● Requirements
Put the part of the records that opens with the line containing "You are a computer-use agent. Screen" and closes with the line containing "Click the bullet", both of those lines included, into a numbered list with one line per item and the blank lines left out.

● Provided material
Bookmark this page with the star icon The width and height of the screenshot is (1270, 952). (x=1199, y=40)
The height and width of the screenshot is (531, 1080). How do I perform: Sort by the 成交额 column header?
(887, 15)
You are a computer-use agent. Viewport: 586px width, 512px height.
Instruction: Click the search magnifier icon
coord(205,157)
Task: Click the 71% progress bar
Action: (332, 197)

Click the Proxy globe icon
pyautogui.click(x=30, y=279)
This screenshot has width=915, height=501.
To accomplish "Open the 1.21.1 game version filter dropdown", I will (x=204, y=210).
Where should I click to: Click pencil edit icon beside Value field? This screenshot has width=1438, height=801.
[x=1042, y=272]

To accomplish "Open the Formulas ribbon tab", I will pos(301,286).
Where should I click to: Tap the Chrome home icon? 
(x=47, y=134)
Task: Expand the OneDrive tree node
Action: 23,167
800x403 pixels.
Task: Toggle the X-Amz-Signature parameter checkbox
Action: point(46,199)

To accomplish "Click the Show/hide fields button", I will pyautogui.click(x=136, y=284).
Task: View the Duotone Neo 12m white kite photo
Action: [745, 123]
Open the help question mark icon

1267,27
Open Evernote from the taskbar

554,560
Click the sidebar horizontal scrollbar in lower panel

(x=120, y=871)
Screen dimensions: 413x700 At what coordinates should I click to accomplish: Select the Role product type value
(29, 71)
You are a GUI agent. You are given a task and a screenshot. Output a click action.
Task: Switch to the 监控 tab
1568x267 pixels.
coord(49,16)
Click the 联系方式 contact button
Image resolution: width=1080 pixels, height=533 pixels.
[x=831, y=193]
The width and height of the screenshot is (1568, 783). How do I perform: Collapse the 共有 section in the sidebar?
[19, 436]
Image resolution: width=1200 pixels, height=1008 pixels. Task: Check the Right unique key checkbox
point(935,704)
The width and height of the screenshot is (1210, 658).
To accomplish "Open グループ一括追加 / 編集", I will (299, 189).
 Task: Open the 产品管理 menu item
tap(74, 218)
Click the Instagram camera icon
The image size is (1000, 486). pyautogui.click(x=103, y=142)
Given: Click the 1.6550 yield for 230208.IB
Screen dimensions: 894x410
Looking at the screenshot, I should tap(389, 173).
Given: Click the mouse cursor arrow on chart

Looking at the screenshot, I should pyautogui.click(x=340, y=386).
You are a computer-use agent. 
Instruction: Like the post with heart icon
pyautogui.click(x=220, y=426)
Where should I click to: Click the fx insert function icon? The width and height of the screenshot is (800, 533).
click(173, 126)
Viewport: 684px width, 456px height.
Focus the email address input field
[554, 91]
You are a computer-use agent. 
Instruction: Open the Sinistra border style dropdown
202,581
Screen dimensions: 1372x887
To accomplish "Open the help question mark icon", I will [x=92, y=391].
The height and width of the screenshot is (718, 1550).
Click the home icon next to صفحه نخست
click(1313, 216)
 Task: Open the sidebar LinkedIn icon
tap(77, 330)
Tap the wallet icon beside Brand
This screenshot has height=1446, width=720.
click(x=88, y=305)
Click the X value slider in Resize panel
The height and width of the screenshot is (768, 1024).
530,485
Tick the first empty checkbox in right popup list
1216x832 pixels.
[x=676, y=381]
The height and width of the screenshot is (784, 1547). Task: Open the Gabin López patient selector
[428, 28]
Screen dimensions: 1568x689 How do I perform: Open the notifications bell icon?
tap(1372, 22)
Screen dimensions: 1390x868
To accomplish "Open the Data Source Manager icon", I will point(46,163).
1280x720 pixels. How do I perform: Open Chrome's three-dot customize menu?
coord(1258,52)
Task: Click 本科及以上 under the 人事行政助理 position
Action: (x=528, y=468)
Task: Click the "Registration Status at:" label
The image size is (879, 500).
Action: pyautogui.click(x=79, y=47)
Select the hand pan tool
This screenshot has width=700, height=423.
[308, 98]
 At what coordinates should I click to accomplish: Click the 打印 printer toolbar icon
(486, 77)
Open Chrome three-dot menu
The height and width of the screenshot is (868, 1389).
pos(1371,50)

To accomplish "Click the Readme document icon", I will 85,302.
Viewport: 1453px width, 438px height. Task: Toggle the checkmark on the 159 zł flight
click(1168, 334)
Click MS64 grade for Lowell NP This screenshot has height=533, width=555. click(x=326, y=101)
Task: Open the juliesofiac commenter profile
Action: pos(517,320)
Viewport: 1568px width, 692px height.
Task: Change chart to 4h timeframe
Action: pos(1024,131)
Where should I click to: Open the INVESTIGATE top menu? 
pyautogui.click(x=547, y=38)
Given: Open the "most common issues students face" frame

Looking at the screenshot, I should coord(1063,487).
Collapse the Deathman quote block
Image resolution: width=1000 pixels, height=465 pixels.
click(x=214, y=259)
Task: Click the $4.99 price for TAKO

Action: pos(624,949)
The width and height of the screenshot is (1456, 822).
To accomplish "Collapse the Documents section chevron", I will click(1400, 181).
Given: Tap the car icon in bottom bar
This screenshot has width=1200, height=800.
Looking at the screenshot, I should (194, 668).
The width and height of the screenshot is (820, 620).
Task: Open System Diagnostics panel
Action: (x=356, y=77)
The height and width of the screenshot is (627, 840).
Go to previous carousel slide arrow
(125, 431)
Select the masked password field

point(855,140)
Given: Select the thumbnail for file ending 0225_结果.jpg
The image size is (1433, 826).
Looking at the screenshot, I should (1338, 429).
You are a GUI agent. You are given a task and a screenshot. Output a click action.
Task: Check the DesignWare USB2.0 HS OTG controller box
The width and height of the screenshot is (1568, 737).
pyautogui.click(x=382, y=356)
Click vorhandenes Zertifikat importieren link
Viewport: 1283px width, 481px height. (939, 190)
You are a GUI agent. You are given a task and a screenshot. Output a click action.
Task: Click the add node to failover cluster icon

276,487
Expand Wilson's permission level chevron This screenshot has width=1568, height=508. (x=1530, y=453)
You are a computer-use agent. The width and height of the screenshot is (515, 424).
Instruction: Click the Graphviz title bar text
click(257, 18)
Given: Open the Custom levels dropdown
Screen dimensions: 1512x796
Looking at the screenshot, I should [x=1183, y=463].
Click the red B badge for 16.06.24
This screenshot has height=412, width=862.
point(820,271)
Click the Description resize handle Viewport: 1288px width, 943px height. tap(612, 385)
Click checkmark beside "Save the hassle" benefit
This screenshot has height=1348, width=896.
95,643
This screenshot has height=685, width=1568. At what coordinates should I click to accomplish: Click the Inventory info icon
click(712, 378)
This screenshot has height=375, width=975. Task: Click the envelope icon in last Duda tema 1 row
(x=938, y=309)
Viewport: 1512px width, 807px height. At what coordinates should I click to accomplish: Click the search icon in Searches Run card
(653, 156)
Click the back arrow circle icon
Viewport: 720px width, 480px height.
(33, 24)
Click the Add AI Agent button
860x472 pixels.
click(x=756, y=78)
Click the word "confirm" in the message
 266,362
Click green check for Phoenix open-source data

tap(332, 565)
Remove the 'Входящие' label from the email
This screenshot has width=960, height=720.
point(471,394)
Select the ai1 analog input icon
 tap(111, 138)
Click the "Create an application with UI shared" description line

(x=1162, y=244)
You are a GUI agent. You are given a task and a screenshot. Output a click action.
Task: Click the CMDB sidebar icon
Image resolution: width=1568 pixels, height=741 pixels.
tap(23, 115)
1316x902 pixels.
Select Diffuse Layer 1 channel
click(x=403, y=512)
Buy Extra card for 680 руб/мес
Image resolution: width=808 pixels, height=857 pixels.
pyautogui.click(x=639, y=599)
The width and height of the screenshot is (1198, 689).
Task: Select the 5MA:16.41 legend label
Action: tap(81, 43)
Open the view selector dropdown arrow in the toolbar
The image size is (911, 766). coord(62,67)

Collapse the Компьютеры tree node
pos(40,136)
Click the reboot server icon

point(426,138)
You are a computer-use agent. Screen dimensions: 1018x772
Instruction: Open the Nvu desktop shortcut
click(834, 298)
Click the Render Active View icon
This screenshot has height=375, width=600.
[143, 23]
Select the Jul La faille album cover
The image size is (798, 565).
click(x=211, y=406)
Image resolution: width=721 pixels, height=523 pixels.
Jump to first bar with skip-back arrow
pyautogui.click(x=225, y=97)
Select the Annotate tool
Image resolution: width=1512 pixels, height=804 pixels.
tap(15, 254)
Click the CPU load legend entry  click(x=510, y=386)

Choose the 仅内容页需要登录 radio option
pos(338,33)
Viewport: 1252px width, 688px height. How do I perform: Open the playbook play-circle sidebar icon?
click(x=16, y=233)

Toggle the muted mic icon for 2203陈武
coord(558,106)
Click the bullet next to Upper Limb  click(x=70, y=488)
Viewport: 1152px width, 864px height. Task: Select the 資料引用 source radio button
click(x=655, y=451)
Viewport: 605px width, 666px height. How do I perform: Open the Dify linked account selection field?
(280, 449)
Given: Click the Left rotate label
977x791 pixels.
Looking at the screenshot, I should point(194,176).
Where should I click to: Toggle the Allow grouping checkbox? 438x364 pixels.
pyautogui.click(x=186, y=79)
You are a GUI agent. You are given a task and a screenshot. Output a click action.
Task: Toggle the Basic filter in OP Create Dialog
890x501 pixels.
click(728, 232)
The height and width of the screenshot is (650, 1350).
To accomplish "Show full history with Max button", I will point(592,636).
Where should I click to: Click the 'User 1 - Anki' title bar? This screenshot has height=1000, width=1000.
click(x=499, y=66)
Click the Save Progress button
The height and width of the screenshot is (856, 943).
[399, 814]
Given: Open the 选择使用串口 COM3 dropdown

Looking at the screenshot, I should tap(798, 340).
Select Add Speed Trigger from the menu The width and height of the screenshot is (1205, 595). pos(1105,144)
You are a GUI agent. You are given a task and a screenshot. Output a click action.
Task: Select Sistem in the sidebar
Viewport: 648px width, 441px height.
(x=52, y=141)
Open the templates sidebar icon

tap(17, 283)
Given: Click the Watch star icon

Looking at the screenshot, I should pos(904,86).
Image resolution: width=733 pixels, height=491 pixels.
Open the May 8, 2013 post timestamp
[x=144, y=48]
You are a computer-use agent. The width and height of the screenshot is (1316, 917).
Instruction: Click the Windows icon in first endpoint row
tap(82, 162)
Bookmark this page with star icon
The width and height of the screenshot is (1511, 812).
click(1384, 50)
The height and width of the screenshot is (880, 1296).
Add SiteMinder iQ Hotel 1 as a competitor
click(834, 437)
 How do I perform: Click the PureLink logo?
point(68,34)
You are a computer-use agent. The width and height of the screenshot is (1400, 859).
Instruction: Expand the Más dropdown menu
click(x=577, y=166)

● Task answer
1. You are a computer-use agent. Screen dimensions: 1018x772
2. Instruction: Open the Nvu desktop shortcut
3. click(834, 298)
4. Click the Render Active View icon
5. This screenshot has height=375, width=600.
6. [143, 23]
7. Select the Jul La faille album cover
8. The image size is (798, 565).
9. click(x=211, y=406)
10. Image resolution: width=721 pixels, height=523 pixels.
11. Jump to first bar with skip-back arrow
12. pyautogui.click(x=225, y=97)
13. Select the Annotate tool
14. Image resolution: width=1512 pixels, height=804 pixels.
15. tap(15, 254)
16. Click the CPU load legend entry  click(x=510, y=386)
17. Choose the 仅内容页需要登录 radio option
18. pos(338,33)
19. Viewport: 1252px width, 688px height. How do I perform: Open the playbook play-circle sidebar icon?
20. click(x=16, y=233)
21. Toggle the muted mic icon for 2203陈武
22. coord(558,106)
23. Click the bullet next to Upper Limb  click(x=70, y=488)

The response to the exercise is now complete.